:: DATA RECORDS ::

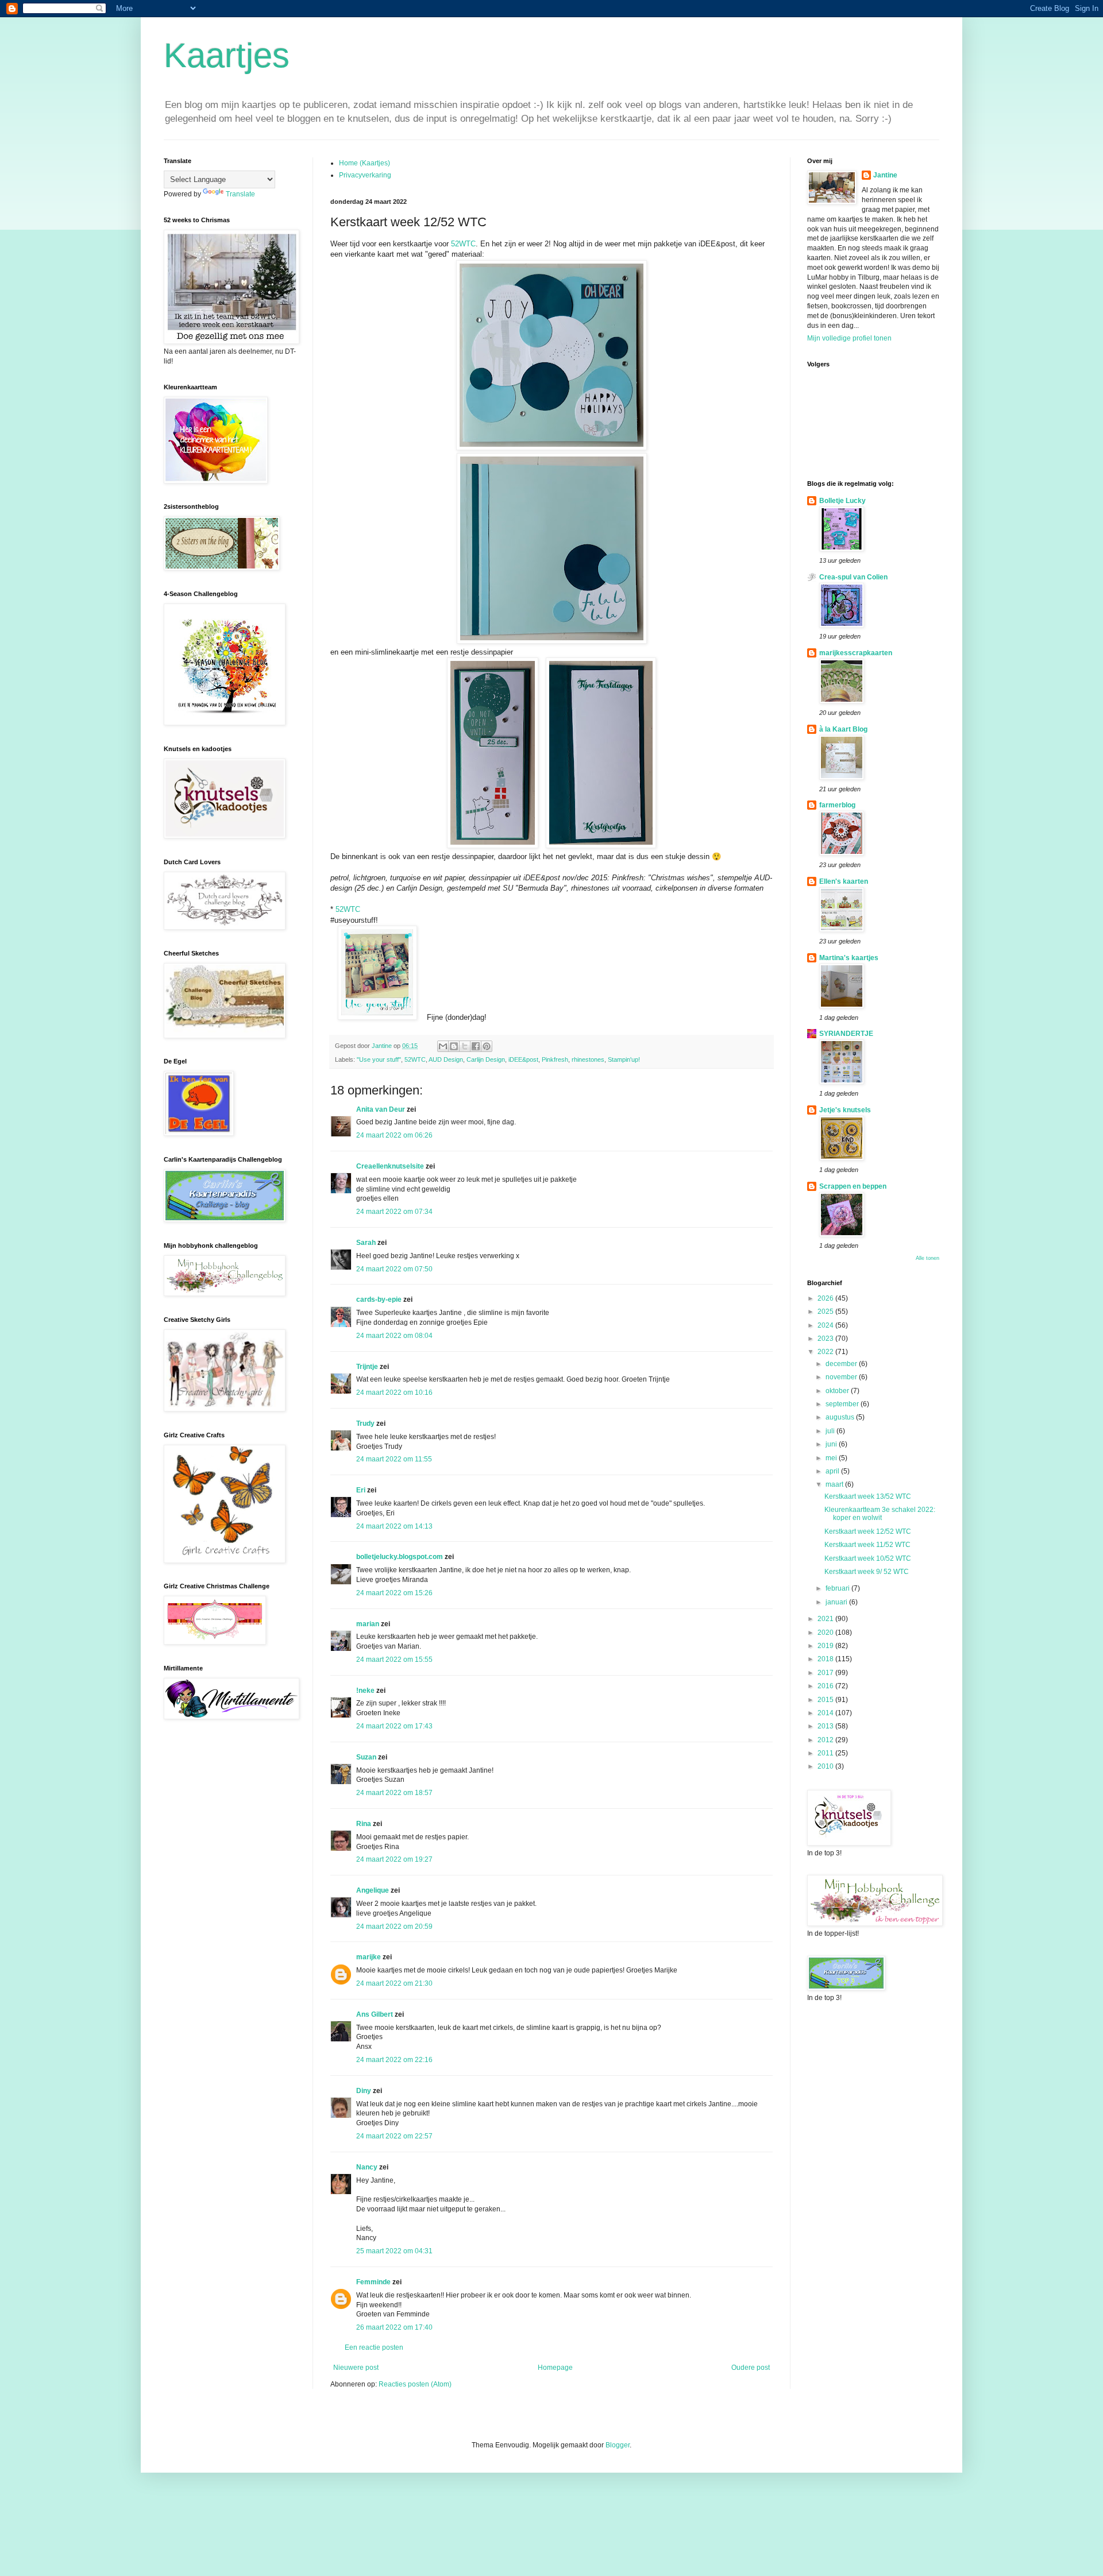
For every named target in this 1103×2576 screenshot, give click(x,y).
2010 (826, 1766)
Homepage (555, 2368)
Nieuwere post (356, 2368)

:::
:: DATA RECORDS ::

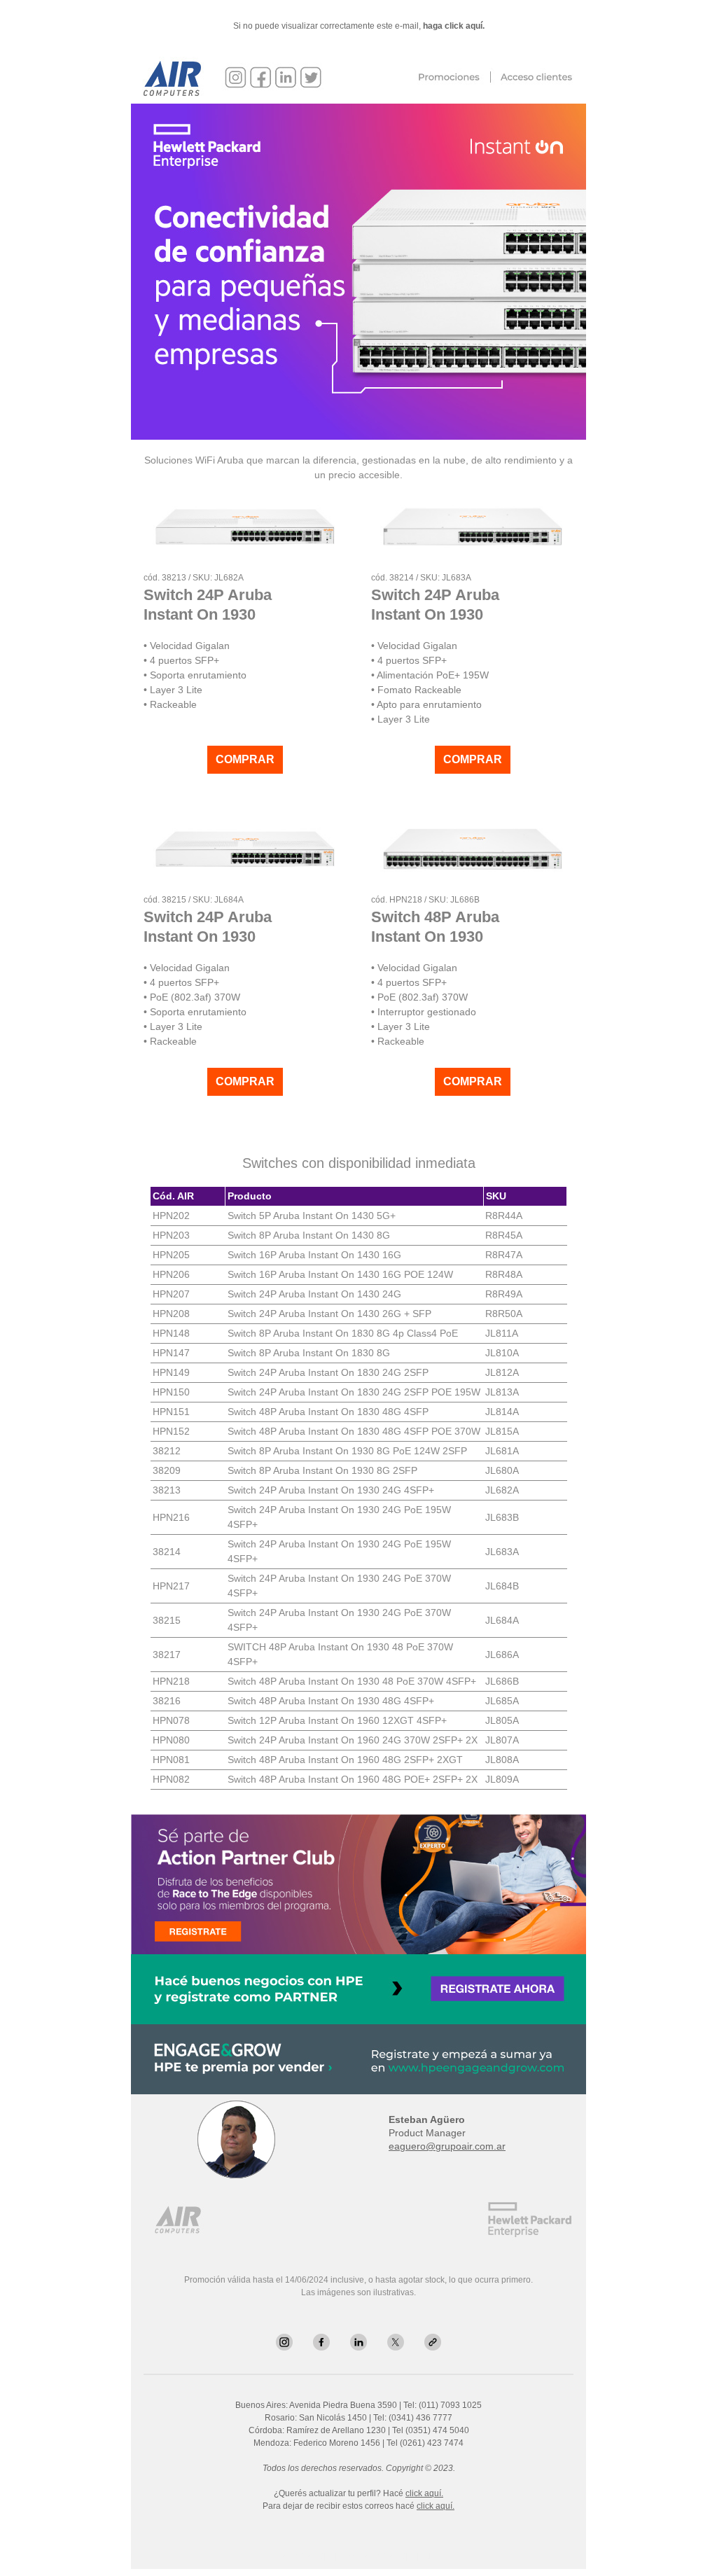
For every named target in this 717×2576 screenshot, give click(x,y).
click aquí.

:::
:: DATA RECORDS ::

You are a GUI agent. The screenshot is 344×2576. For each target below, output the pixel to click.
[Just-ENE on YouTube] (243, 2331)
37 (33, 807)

:::

# [WORK INSTRUCTIONS]
Wherever a line in the entries holds "every", copy that line.

# [RESPONSE TO THE TASK]
For every named target in this 1103×2576 screenshot, give click(x,y).
For every named target in this 717×2576 screenshot, give click(x,y).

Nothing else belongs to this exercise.